Anybody remember the old rap song by the Fresh Prince, aka Will Smith, “Parents Just Don’t Understand?” As we grow up, it is sometimes a struggle for us to imagine that our parents understand us. It can seem impossible that Mom and Dad remember the stress of exam week or peer pressure. We never saw them as children; we never saw their disappointed faces when they weren’t invited to a party, or their dashed hopes at a bad test grade. We never saw them homesick their first week of college or nervous to ask their crush to Homecoming.

We’re often the same way about God.

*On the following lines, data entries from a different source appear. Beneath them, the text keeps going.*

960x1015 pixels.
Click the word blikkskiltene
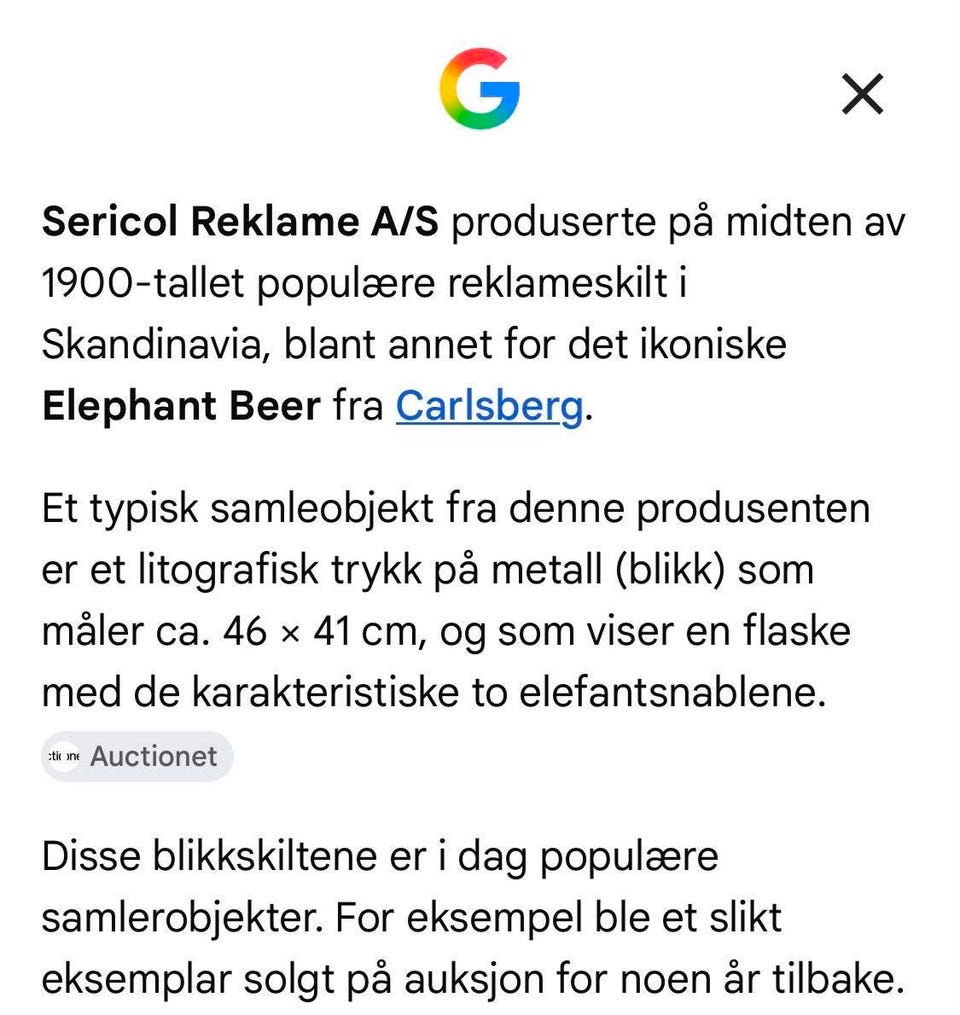[265, 856]
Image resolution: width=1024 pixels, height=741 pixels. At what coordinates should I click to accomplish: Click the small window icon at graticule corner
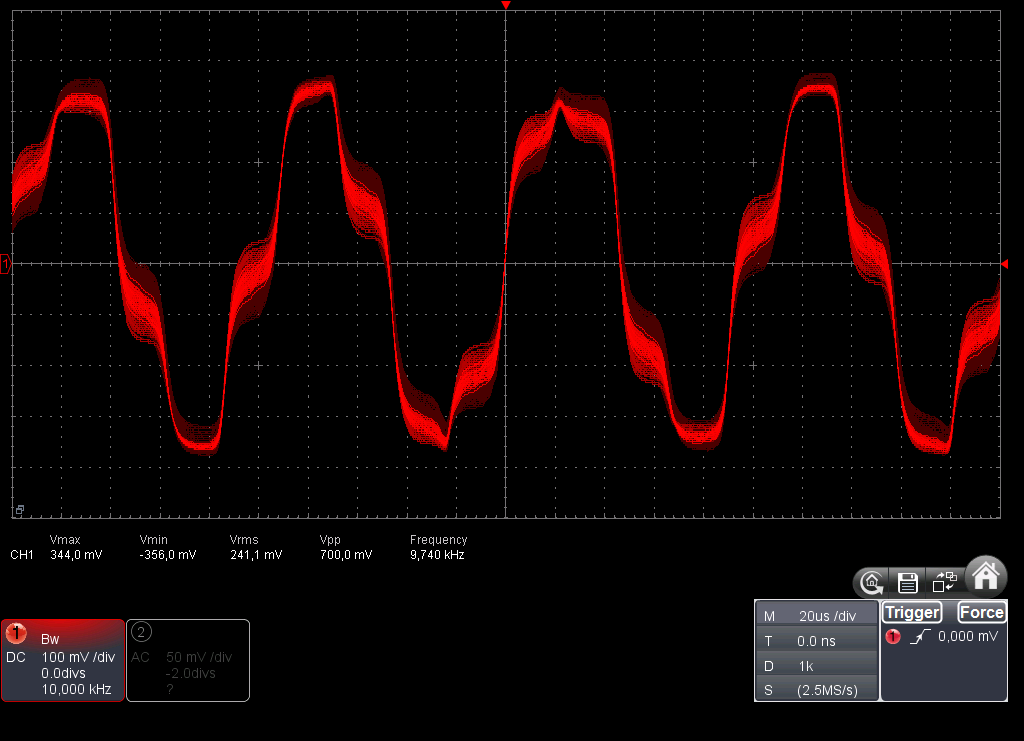click(18, 510)
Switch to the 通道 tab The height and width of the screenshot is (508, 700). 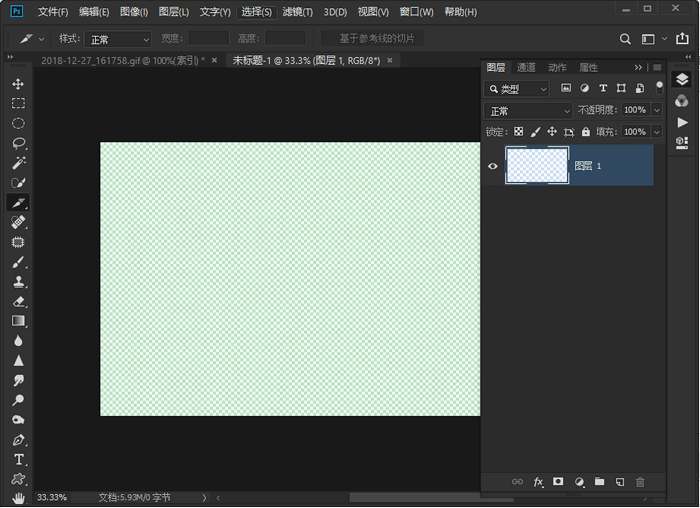tap(526, 67)
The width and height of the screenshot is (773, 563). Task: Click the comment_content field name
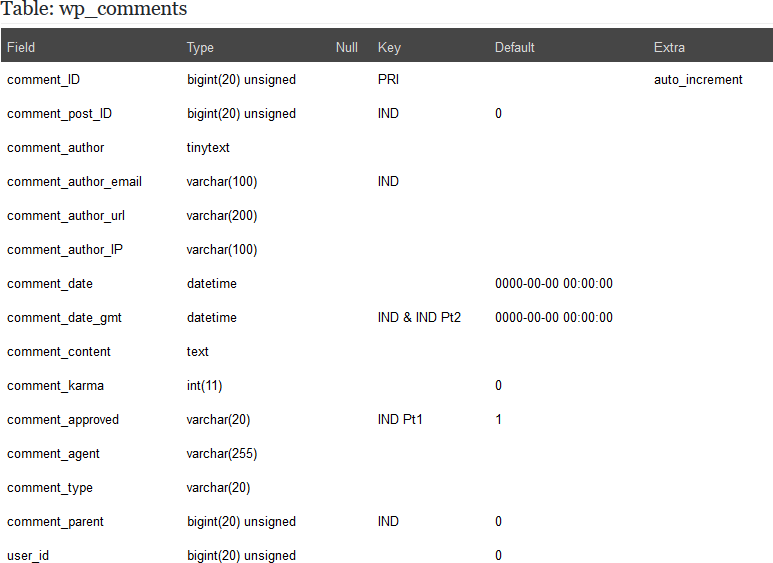coord(59,352)
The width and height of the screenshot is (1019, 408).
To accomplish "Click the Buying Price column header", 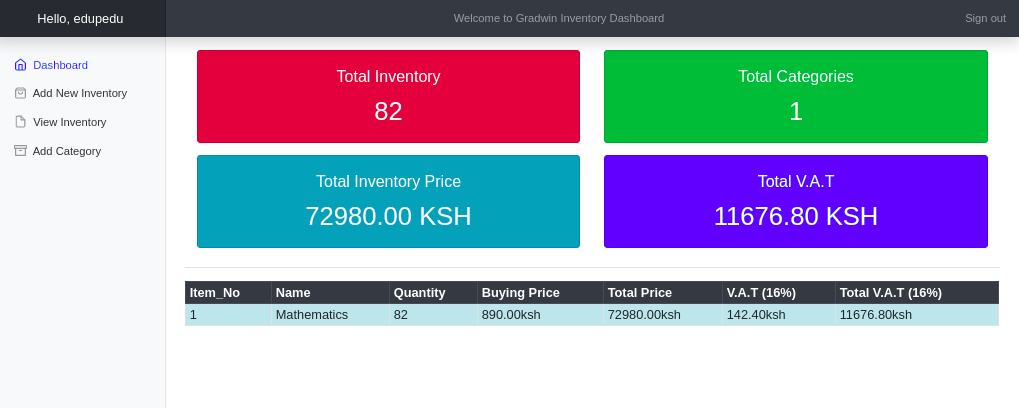I will [x=520, y=293].
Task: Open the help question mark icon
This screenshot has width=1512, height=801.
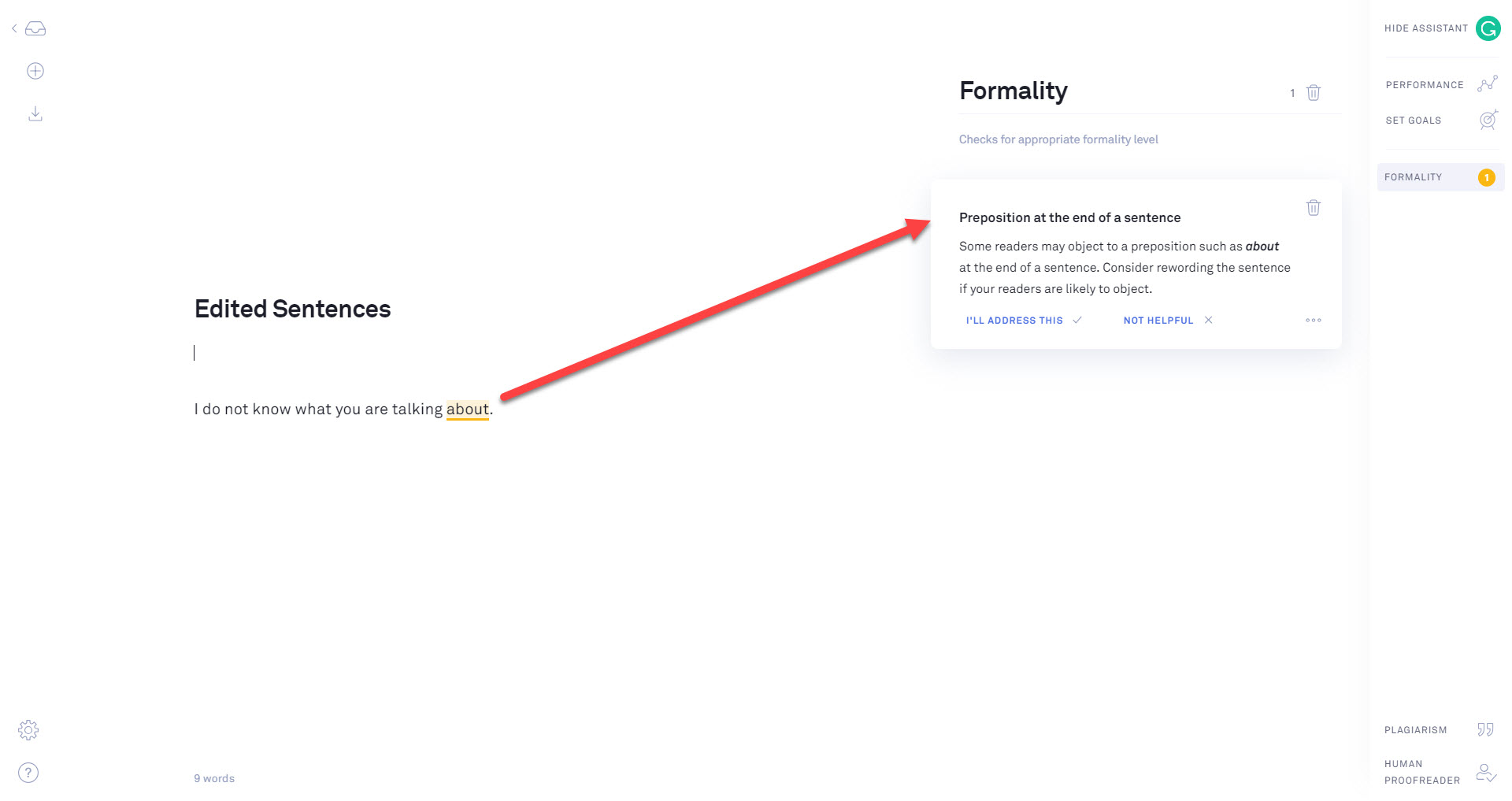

We gripe about what He asks of us. “He doesn’t understand sin — he’s all-good,” we think. “He doesn’t understand temptation — He is perfect.”

In Scripture, God can be very much a father, telling us what we can and cannot do. And yet, in His divine genius, He is sometimes simply a man at a well, asking for a drink.

For me, it turns out I didn’t need to tell my parents anything about what I was going through as a kid — they knew already. What I needed was for them to tell me what to do, and how to do it.

Similarly, we don’t need to tell God about human nature. We need God to tell us about His nature. He’s good enough to ask us for a drink, to enter into our humanity. But we have to remember, for our own sakes, to have the humility to ask Him for something, too — the water that will quench our eternal thirst.